Corriere 19.5.16
Il romanzo di Scalfari
Il labirinto delle opposte felicità
di Pierluigi Battista
«La
mitologia non è», scrive Eugenio Scalfari nell’introduzione alla nuova
edizione Einaudi del suo primo romanzo Il labirinto (pagine 240, e 19),
«una favola tramandata attraverso i millenni, e neppure una religione,
sebbene alcune religioni abbiano utilizzato i miti a piene mani. La
mitologia è il senso della vita, cerca e inventa fin dai primordi
dell’esistenza». Il romanzo, che Scalfari ripropone a vent’anni dalla
sua prima uscita, è impregnato di mitologia sin dal titolo e non solo
perché il labirinto «è il mito per eccellenza che meglio descrive la
condizione umana» e «noi siamo tutti in un labirinto dal quale è
impossibile uscire». Non solo perché la famiglia dei Gualdo, con il suo
patriarca Cortese, vive volontariamente segregata «in una disordinata
accozzaglia di stanze, saloni, bugigattoli, scale, soffitte, circondata
da una campagna recintata da un muro», in un labirinto claustrofobico
spezzato dall’irruzione di una confraternita di Lunatici. Ma soprattutto
perché nel microcosmo labirintico raccontato da Scalfari si consumano
le contraddizioni e le fratture dell’animo umano. Prendono forma i
modelli della vita e della morte, la passione del dominio e del potere,
il potere e il dominio dell’amore e nell’amore, la fisicità in
irriducibile contrasto con la fantasia («la fuggitiva fantasia») e
l’immaginazione, i caratteri in perenne contrasto tra di loro.
Quello
di Scalfari è il romanzo filosofico il cui fulgore raggiunse l’apice
nel secolo dei Lumi, quando Voltaire e Diderot davano sostanza umana
alle loro idee e alla loro filosofia incarnandole in un Candide o in un
nipote di Rameau. In uno dei dialoghi più intensi tra don Cortese dei
Gualdo, ottantenne, e suo figlio Stefano, di vent’anni più giovane,
affiora un contrasto senza tregua tra il carattere del padre, «ingordo»

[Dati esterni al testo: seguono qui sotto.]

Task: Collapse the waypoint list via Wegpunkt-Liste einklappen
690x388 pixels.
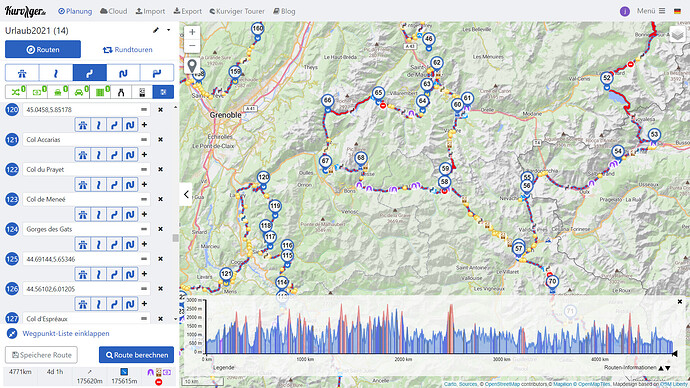Action: [x=66, y=333]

avido di sapori, odori, dell’«affondare i denti nella polpa», vitalista,
insaziabile, e quello del figlio, «circospetto» persino nel mangiare.
Il padre dice al figlio: «Tu centellini, io divoro, tu fai felice il tuo
stomaco, io tutto me stesso». Lo sprona, lo esorta a seguire
l’inesauribile ricerca paterna della felicità: «Sì, fatti forza, ed esci
dal guscio». Ma la risposta del figlio è di pura impronta filosofica:
«Io parlo con la mia mente. Essa mi seduce, mi porta sui suoi sentieri,
mi propone i suoi enigmi, m’introduce in un mondo fantastico. Voi
pensate che io sia un gelido ragionatore, di logica e di astratti
concetti. Ma la mente può crearvi intorno un mondo figurato, stupendo,
musicale, sentimentale, magico».
Sono due idee di felicità che si
contrappongono e non possono trovare composizione in uno stretto e
asfissiante labirinto da dove si può uscire solo come Arianna nel mito,
trasformata e sublimata in una costellazione, mentre per terra «resta
soltanto il filo, senza più alcuna mano che lo tenga». Sono, in
definitiva, due ideali di libertà: la libertà naturale e dei suoi
istinti ingordi e la libertà della mente che sa giocare con le idee e
con la filosofia, un perfetto connubio di ascetismo intellettuale e
libertinismo mentale che da sempre appare l’ideale regolativo della
filosofia morale di Eugenio Scalfari. Un ideale che si esprime anche,
nel romanzo, nelle atmosfere del Caffè degli Incostanti, dove «il tempo
veniva dissipato senza risparmio» e i clienti, «tanto più lo dissipavano
tanto più sembravano gustarne la consistenza». Fuori del labirinto c’è
la dissipazione. Dentro, invece, la grande e fastosa cerimonia che don
Cortese inscena per celebrare e rappresentare in modo memorabile la sua
morte, quando «un rantolo si spense in un lamento» e il vecchio «restò
impietrito sui cuscini». Una morte come tutte le altre, ma diversa
«perché era soltanto sua»: l’ennesima e ultima contraddizione.